This article from The Actuary explores why coding, although crucial for actuaries, is seen as a secondary skill, and writing software a different career. Time to change all that.


Why should actuaries learn from software engineers?

Actuaries and their stakeholders increasingly understand that the innovative use of technology is one way to gain a competitive advantage. Tools and systems built with code can improve efficiency and reduce costs, among many other benefits. This means that the demand for actuaries who can code is higher than ever, and will continue to rise.

However, most actuaries have only basic coding skills, if any. This is not surprising – the journey to qualification leaves little space for learning a programming language to an advanced level, and actuaries who do code are largely self-taught or have learned it as a minor part of an undergraduate degree. In these environments and in most actuarial teams, the focus is rarely to develop production-grade software. Instead, code is typically used to carry out activities such as statistical analysis and data visualisation – and as quickly as possible.

These factors have led to a shortage of actuaries who are highly skilled, experienced coders, something revealed by the abundance of inefficient legacy systems and bloated spreadsheets found throughout the profession. To borrow the software engineering term, many businesses are rife with ‘tech debt’ – the implied accumulated cost of taking shortcuts.

So, who should actuaries look to for guidance? The answer is clear: software engineers, who use code every day to design, develop, test and maintain applications. In practice, this view does not appear widely accepted by the actuarial community – actuarial teams seem reluctant to recognize their work as software, even when it consists of scalable and reusable tools that are written in code. Actuarial and software work are incorrectly considered separate disciplines.

To an extent, this is simply a labelling problem – but labels are important. When they choose not to describe their code as ‘software’, actuaries distance themselves from the technology world. This is not the case with data science. It is well understood that there is significant overlap between actuarial and data work. They both add business value by finding insights in data, and actuaries are all the richer for this collaboration.

Fortunately, actuaries don’t need a computer science degree to improve their coding skills. Progress and innovation in the technology industry has exploded during the past few decades, marked by a wealth of information on how to write better code. Actuaries can select from the available resources to suit them. There has never been a better time to do it.

All this points to a clear conclusion – actuaries interested in coding should lean into this speciality. And look to the broader technology world for guidance, not just data science.

What can actuaries learn from software engineers?

It is not feasible to try to cover all the areas on which actuaries should focus in terms of writing software – it is a broad skillset that takes years of sustained effort to develop. However, there are a few areas in which beginners can make considerable progress with relatively little difficulty.

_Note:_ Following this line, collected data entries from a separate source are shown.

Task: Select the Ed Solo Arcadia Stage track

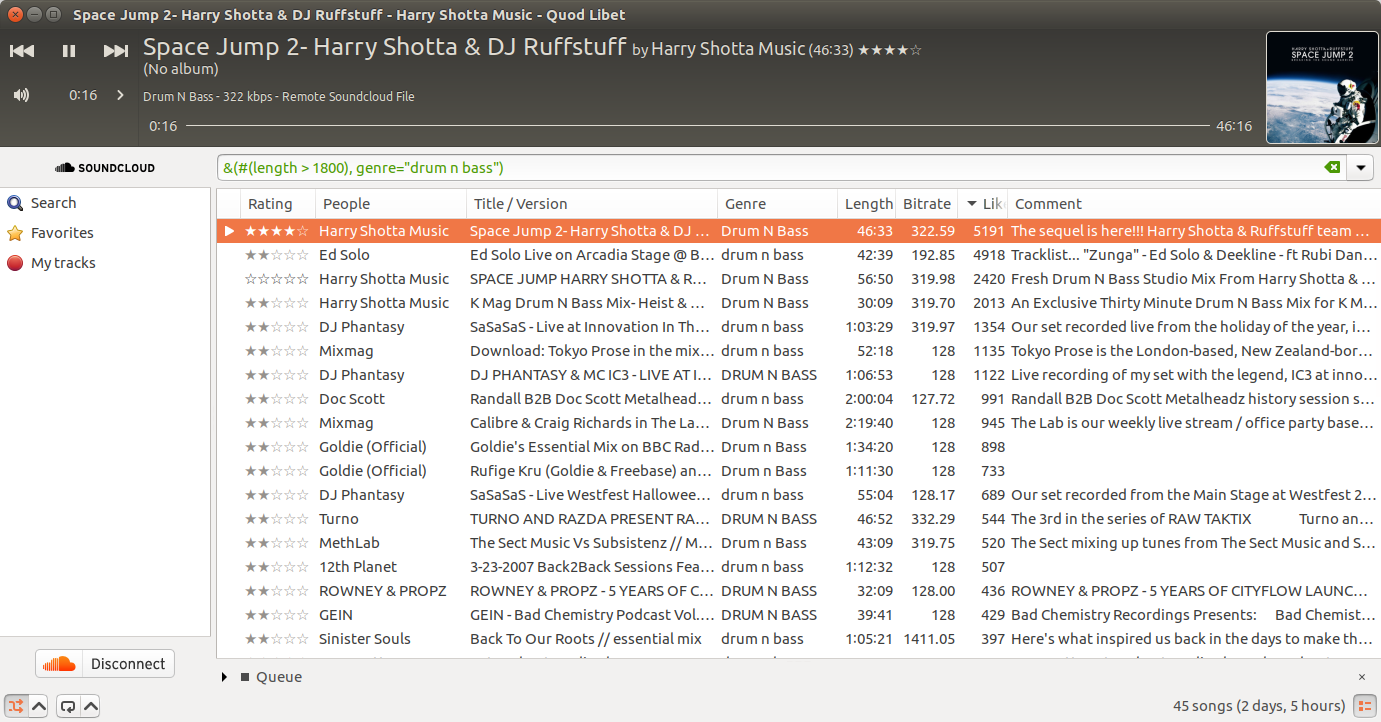Action: pyautogui.click(x=590, y=255)
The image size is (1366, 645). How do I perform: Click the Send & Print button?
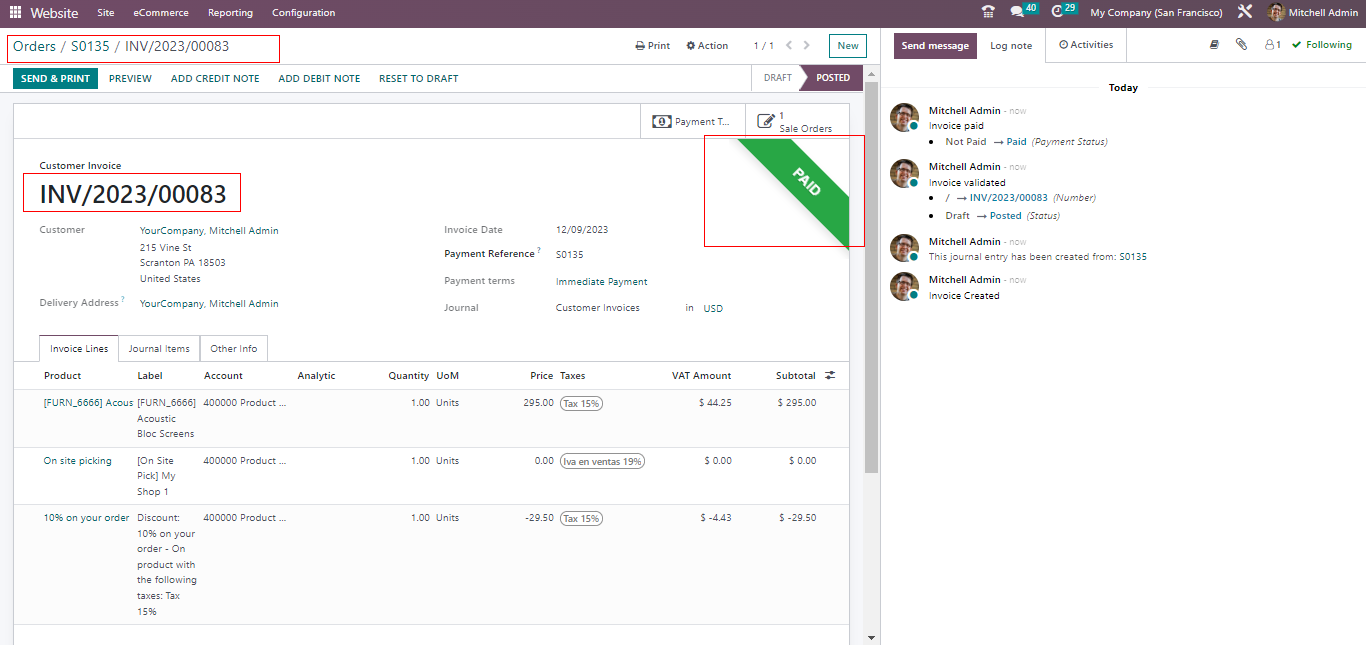coord(55,79)
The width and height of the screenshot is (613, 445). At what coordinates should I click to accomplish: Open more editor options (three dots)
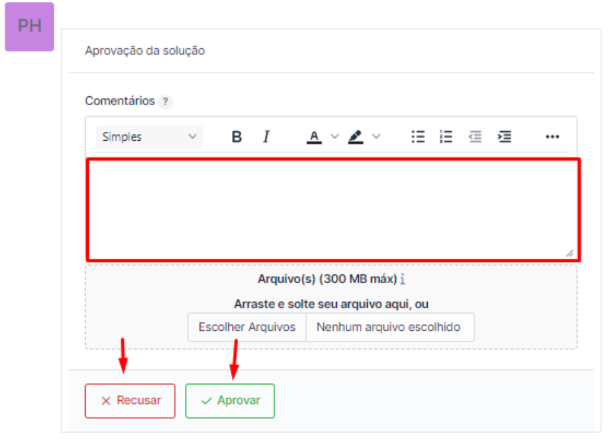point(552,137)
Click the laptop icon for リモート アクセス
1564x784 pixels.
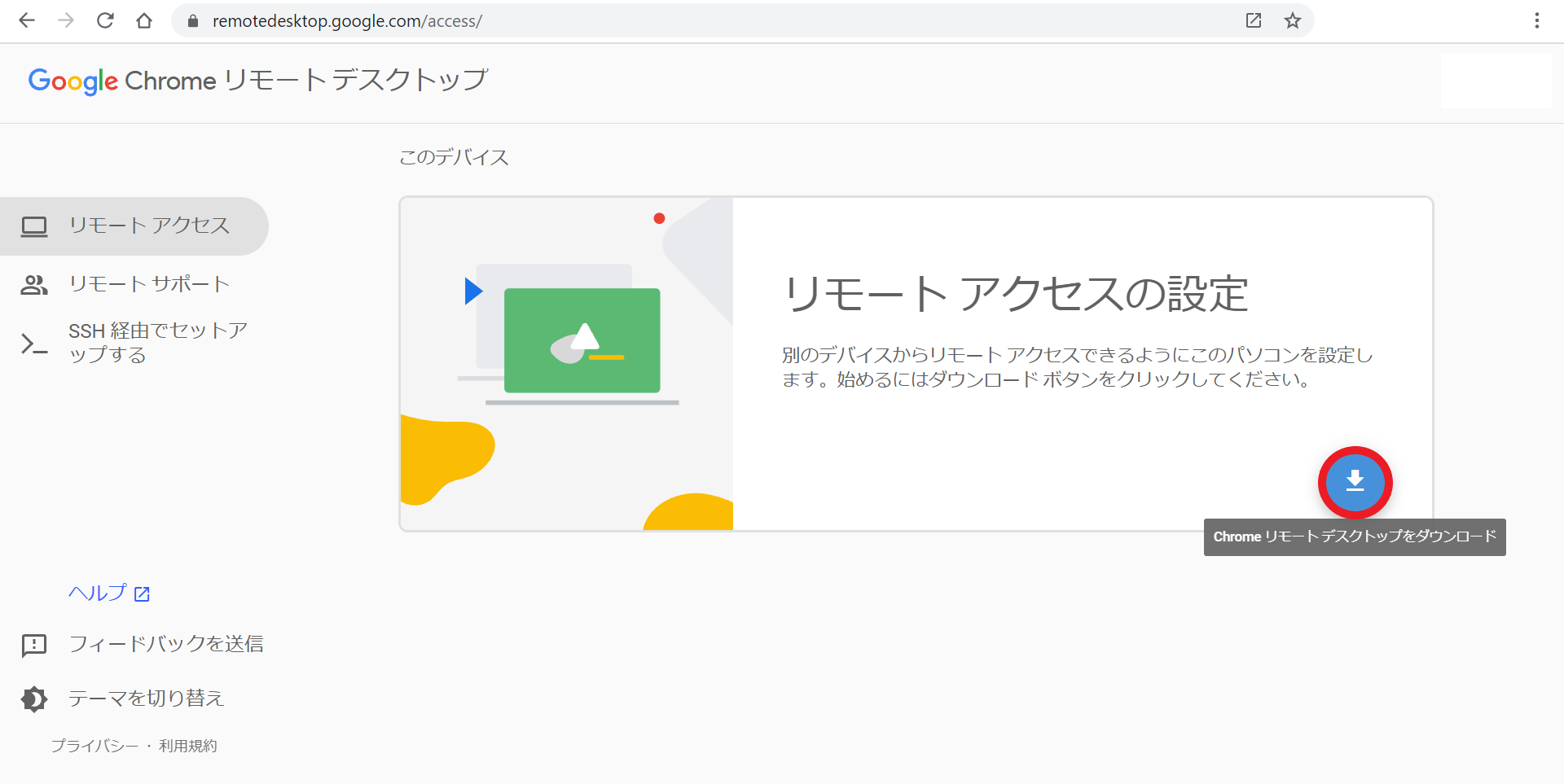(34, 226)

1. Think carefully about your program design.

Beginners tend to write code in the form of one long script, consisting of a series of commands to be executed in sequence. This works for simple exploratory exercises but is not sustainable when the task becomes more complex, and does not lend itself well to integration with other processes or systems. You wouldn’t build a spreadsheet using only one worksheet – so don’t try to do everything in a single script, particularly when there are thousands of lines of code.

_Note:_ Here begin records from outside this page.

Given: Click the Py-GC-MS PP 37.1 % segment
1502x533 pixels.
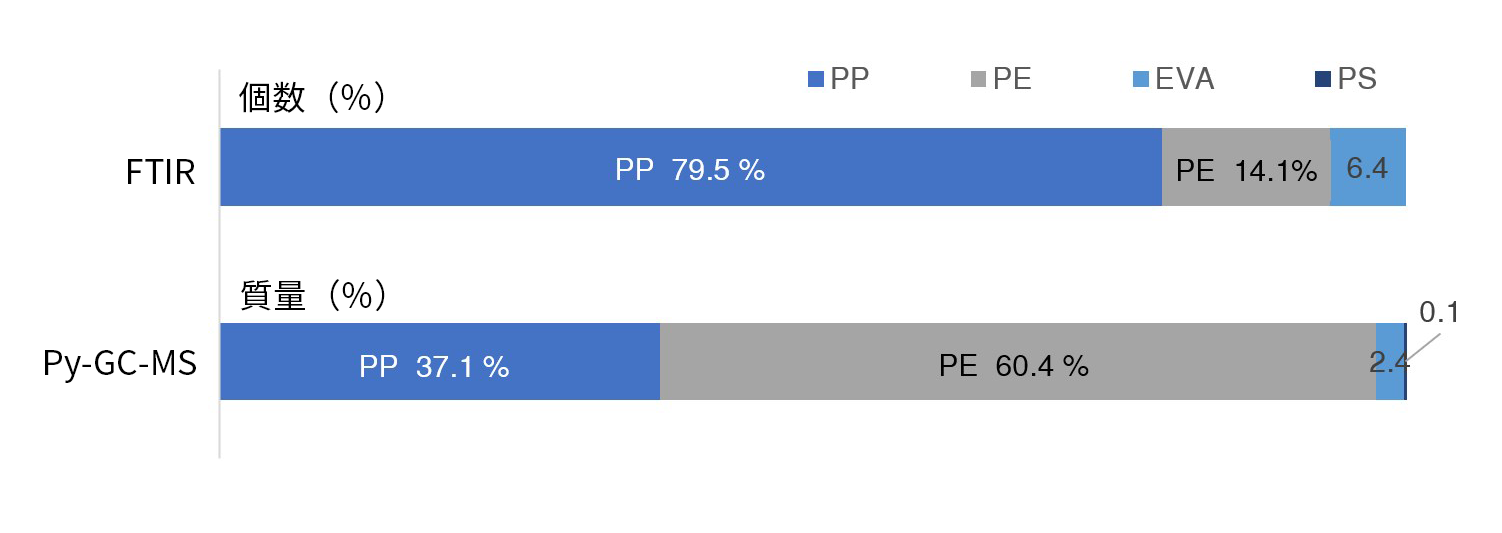Looking at the screenshot, I should tap(440, 361).
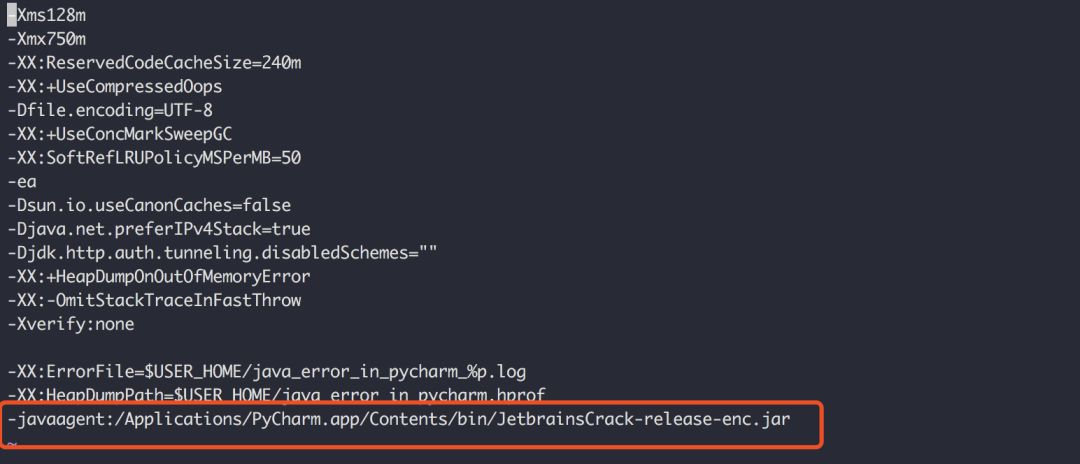Click the preferIPv4Stack=true line
Image resolution: width=1080 pixels, height=464 pixels.
[x=159, y=229]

Look to well-established software design principles, which are not necessarily difficult to implement. A start would be to take duplicated sections of code and move them into functions, or take larger sections and create modules in separate files. Modularization has many benefits – each file, module and function can be independent, making them easier to understand, test, review and re-use in other tools.

2. Use a consistent code style.

This relates to the styling and formatting of the code. It might seem superficial but code that is difficult to read and understand is more prone to errors, harder to update and collaborate on, and more likely to become obsolete over time. Actuaries understand this clearly when it comes to spreadsheets – a messy spreadsheet with hardcoded parameters in the wrong places is not likely to pass the actuarial review process. Equally, code that has no comments and inconsistent naming, for example, should not be accepted.

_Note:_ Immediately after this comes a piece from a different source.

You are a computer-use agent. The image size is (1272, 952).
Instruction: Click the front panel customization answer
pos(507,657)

Code style is one of the easiest things to improve – simply select a published style guide and align your code with its principles. There are many style guides available online, such as PEP8 for Python and tidyverse for R.

3. Add value through code quality.

Actuaries tend to have a narrow conception of what ‘good’ looks like when creating a tool using code. They often implement the first (and perhaps only) solution they can think of, check it works on their use case, and move on. This approach tends to work only in the short term.

Testing for correctness is necessary but not sufficient for long-term solutions. There are many factors to consider, including portability, usability, simplicity, scalability, runtime, memory usage, and consistency with precedent. Good software is written by first considering the task’s requirements and constraints, then creating a solution that is optimized for the most relevant factors. This takes time, effort and empathy. It is always tempting to write a quick-and-dirty solution, but this just passes the burden onto those who will have to use the code in the future.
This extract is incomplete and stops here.